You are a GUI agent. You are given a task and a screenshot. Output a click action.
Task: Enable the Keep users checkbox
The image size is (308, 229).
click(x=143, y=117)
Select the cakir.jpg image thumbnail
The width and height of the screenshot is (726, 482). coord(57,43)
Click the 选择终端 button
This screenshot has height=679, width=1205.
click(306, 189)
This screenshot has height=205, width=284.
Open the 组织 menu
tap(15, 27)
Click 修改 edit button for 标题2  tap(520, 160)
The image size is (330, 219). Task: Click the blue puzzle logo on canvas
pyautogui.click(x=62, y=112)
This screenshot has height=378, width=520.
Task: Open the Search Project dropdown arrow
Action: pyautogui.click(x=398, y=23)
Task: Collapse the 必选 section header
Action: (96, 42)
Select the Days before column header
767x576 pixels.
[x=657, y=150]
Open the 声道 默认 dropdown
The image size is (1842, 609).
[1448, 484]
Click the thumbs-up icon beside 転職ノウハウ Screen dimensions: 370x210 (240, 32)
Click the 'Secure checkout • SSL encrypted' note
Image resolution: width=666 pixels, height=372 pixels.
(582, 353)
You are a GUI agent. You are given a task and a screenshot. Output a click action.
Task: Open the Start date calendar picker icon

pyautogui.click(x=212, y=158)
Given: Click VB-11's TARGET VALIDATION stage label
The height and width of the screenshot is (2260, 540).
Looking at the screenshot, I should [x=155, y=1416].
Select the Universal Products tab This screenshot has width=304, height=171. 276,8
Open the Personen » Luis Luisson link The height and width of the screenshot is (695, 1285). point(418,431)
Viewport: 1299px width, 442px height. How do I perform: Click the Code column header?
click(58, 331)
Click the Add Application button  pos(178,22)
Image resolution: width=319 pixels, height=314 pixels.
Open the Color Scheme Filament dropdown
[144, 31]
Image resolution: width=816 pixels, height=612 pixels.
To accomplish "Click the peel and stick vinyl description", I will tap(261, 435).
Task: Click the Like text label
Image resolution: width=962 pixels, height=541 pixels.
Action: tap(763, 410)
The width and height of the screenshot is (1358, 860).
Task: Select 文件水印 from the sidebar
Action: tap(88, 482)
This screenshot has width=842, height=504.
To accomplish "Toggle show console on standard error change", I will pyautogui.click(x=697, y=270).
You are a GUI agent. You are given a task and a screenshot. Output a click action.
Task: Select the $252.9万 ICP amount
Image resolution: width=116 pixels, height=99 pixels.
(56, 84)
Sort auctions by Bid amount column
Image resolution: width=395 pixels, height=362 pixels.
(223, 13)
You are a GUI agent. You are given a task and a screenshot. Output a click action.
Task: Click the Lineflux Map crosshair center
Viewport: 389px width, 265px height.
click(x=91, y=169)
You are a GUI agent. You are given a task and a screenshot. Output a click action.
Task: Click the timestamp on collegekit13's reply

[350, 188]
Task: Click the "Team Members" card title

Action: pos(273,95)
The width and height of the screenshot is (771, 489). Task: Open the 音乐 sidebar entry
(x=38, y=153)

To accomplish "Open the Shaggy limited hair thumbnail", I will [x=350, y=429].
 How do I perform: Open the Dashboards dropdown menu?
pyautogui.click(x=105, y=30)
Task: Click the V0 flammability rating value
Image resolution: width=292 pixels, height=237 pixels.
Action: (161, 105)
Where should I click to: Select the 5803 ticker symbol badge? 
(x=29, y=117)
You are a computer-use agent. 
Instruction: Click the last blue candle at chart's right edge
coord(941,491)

□ □ □

Wherever a line holds the word "label", copy that line out of the entries above.

### Completed exercise
Given: Click VB-11's TARGET VALIDATION stage label
Task: Click the Like text label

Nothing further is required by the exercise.